- **PROVIDED RECORDS**
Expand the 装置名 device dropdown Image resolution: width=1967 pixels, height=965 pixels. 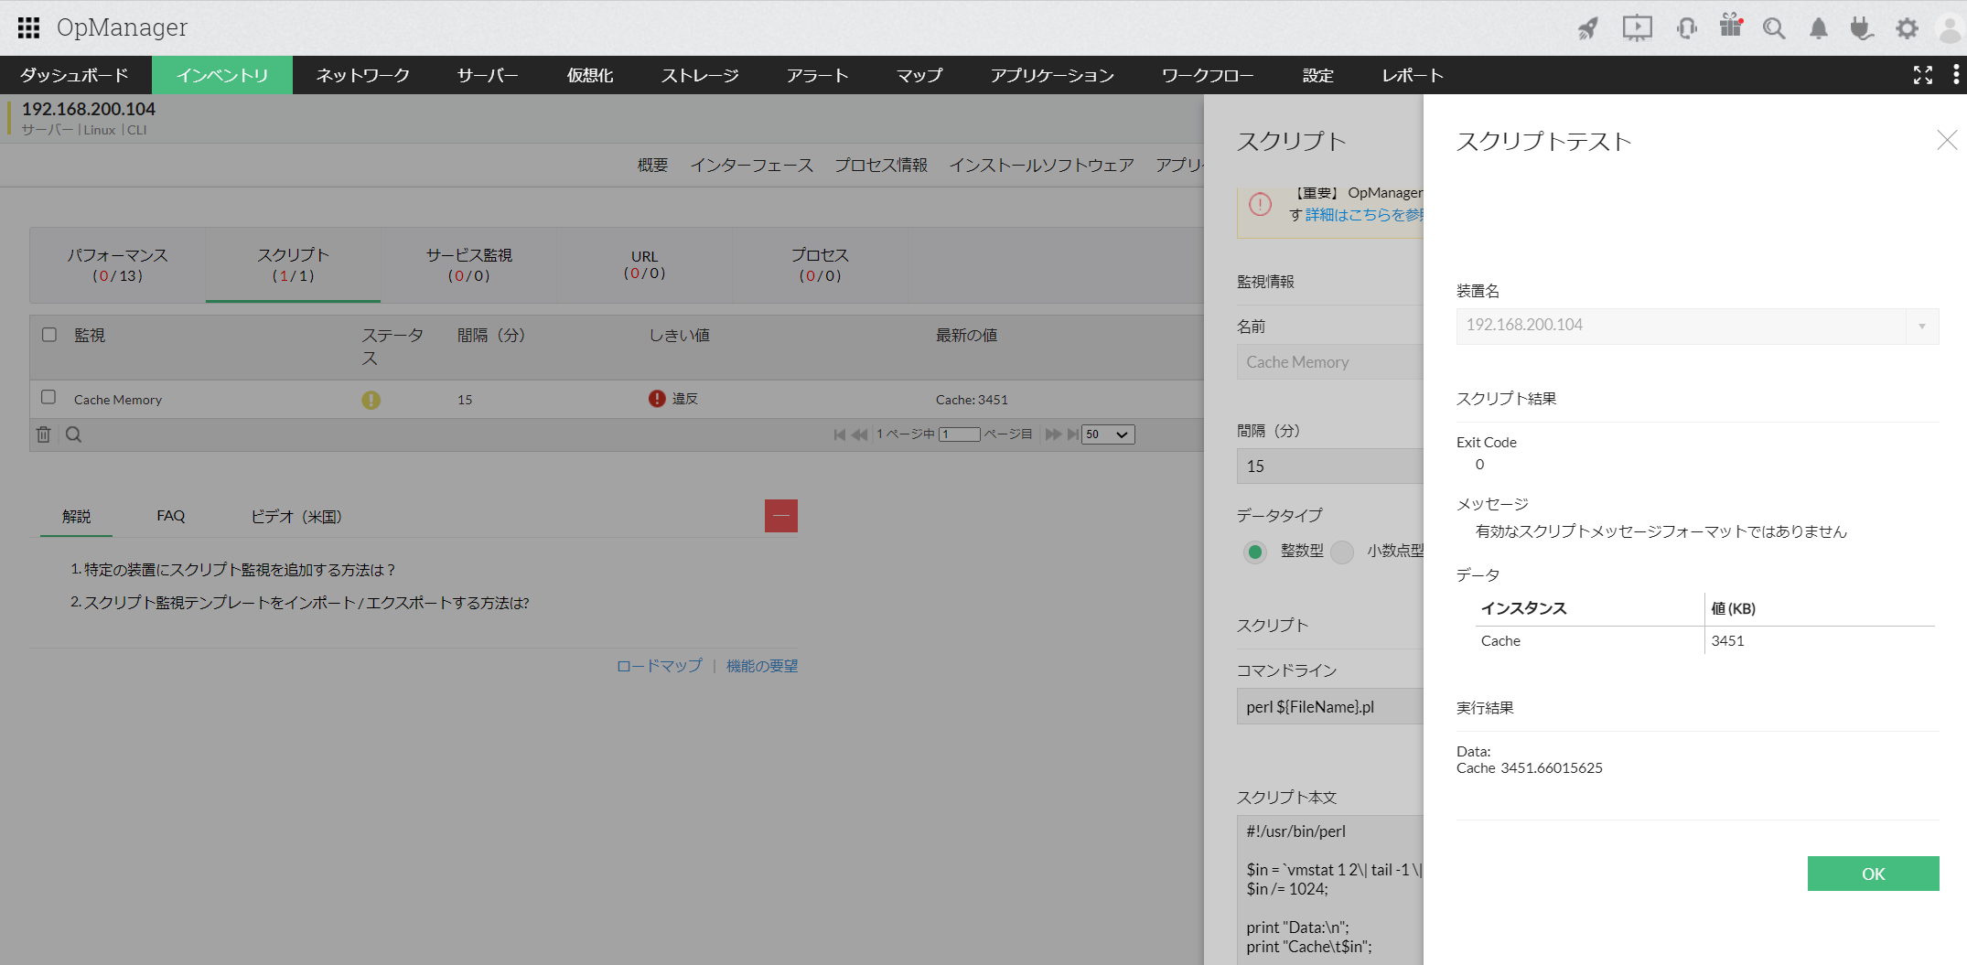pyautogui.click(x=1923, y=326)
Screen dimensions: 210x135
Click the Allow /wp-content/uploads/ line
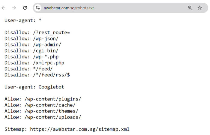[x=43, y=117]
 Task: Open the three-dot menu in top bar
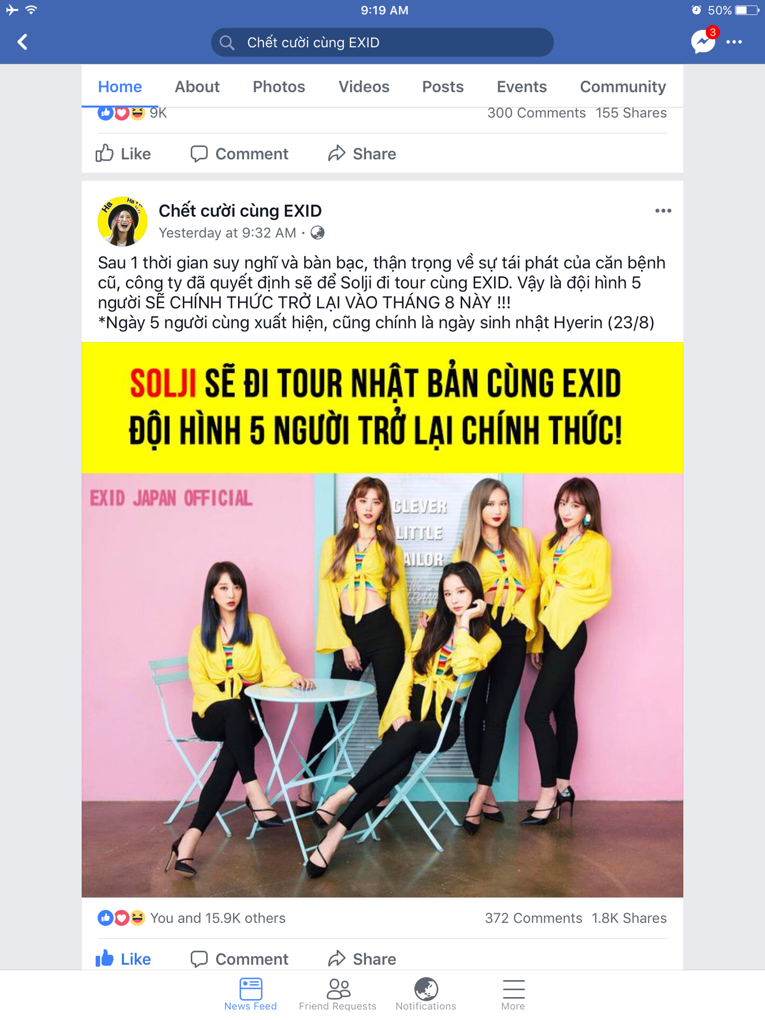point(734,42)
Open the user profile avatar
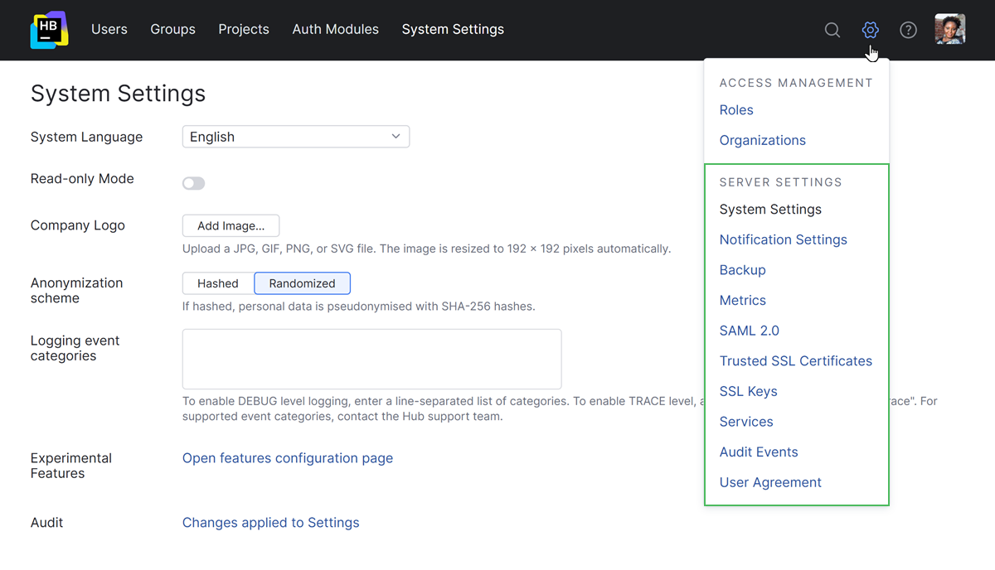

- **WRITTEN PROBLEM**
Copy the lines of the records word for word, from the line containing "Screen dimensions: 210x135" through the end of the records, and leave the pictures out of your answer.

- **CORRECT ANSWER**
Screen dimensions: 210x135
Click the Allow /wp-content/uploads/ line
[x=43, y=117]
 Task: Open the three-dot menu in top bar
point(734,42)
Open the user profile avatar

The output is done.